Aim of the exercise
From the data below, return all lines holding the string "Open".

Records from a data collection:
○ ○ ○ ○

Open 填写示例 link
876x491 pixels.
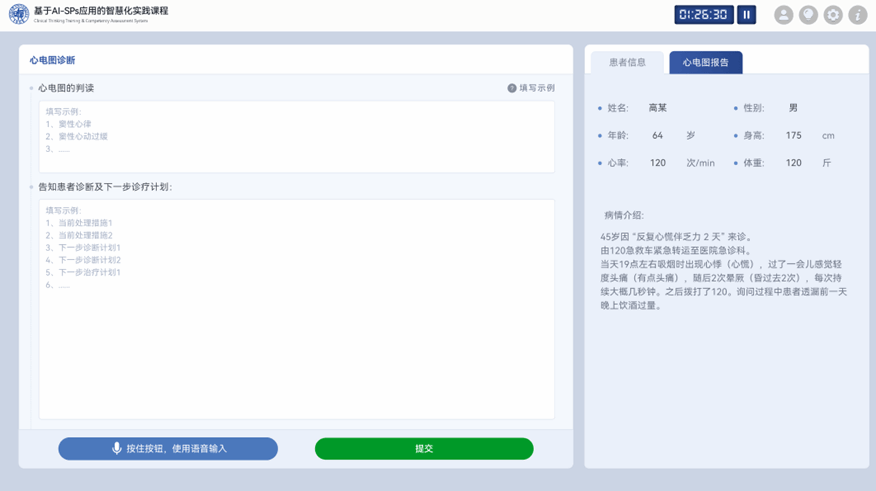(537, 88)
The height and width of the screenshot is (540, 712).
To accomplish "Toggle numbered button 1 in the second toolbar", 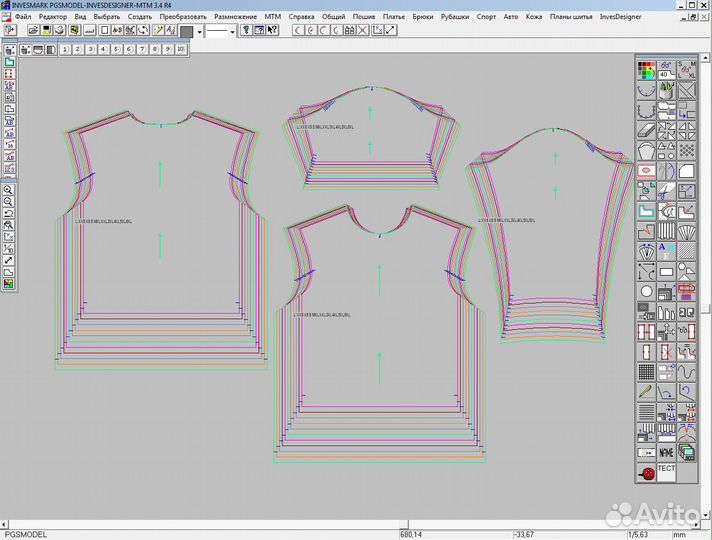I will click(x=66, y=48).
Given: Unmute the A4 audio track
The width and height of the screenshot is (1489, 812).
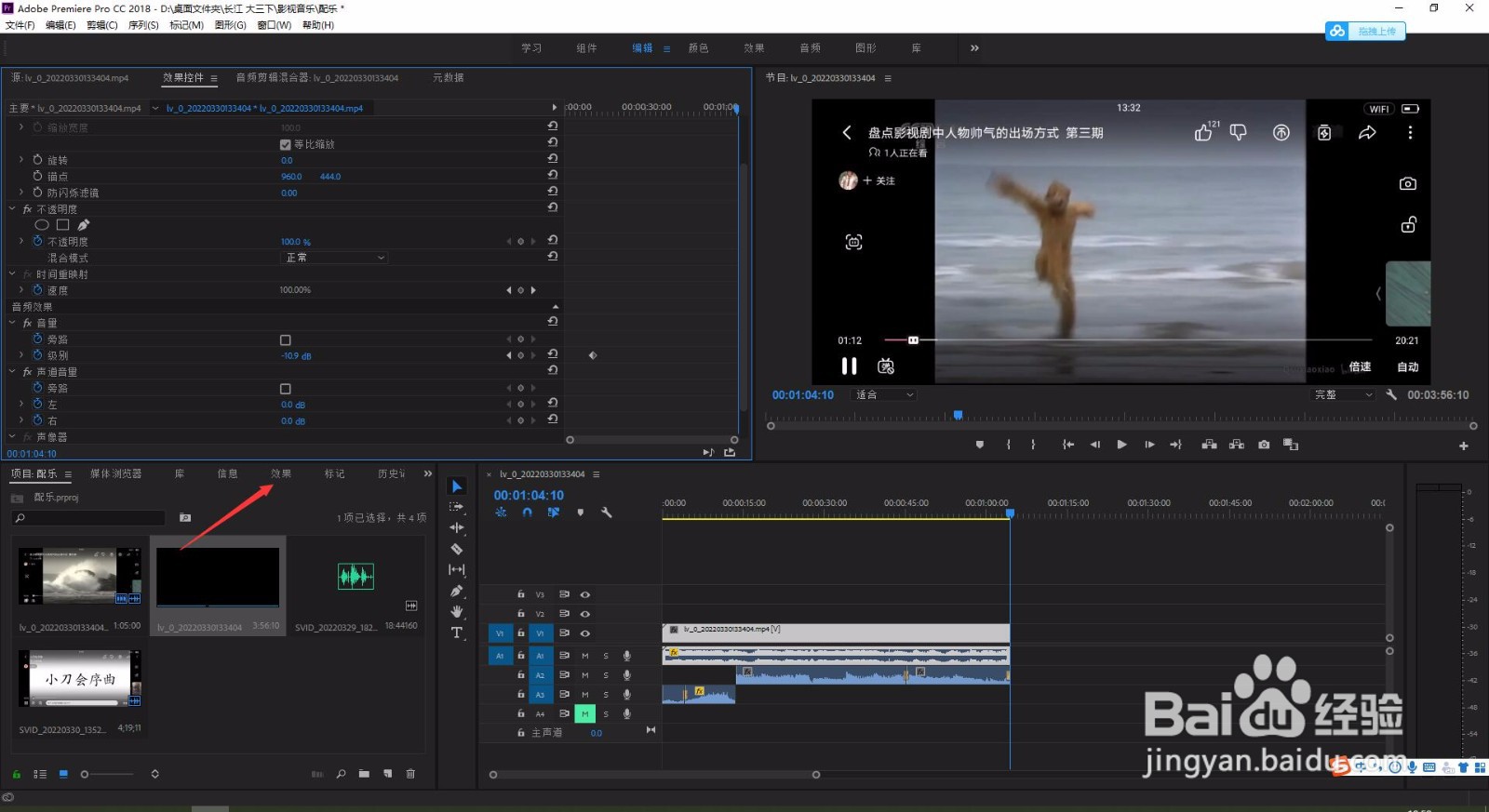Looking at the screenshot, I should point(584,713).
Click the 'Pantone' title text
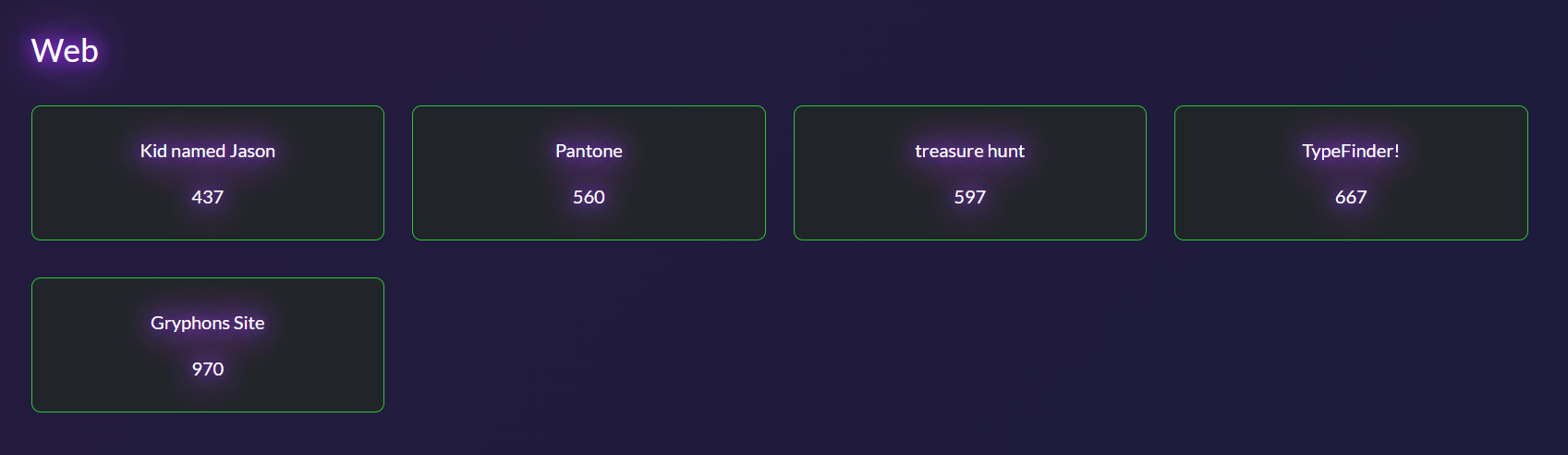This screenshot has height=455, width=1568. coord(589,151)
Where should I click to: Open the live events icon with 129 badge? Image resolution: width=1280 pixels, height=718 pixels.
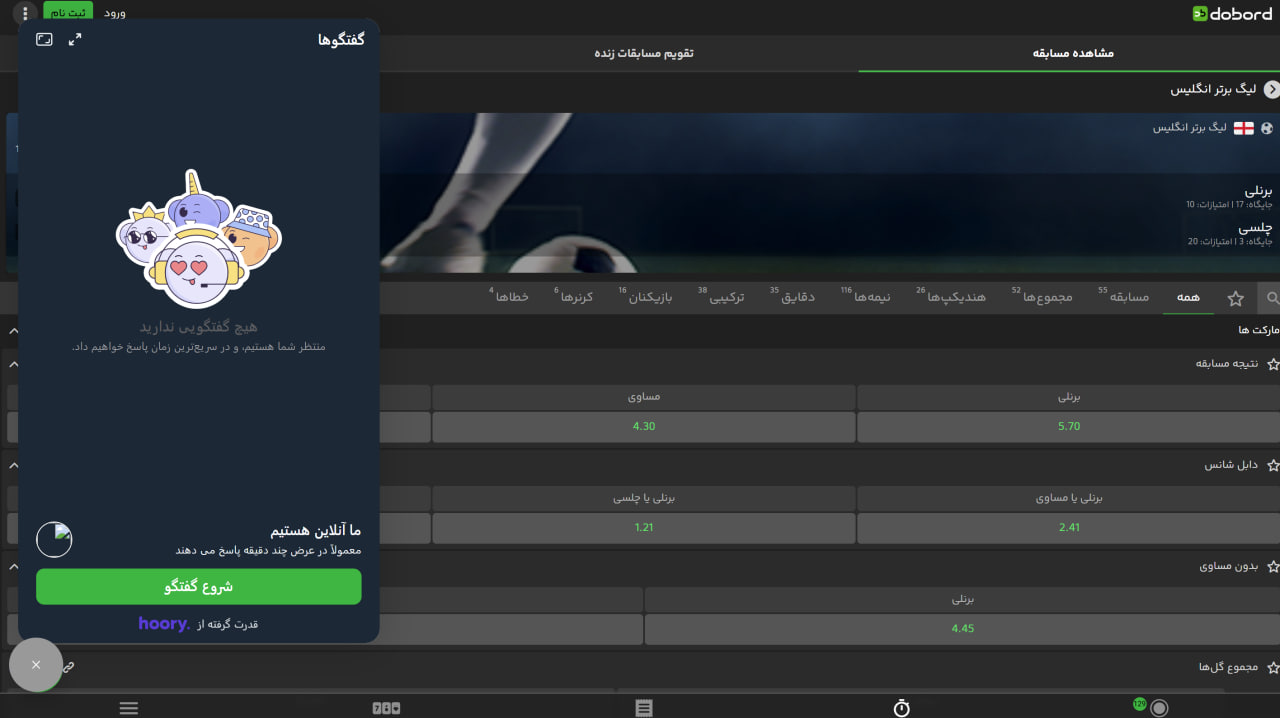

○ ○ ○ ○

Written reply
Open 填写示例 link
Where should I click to: Open the live events icon with 129 badge? Image resolution: width=1280 pixels, height=718 pixels.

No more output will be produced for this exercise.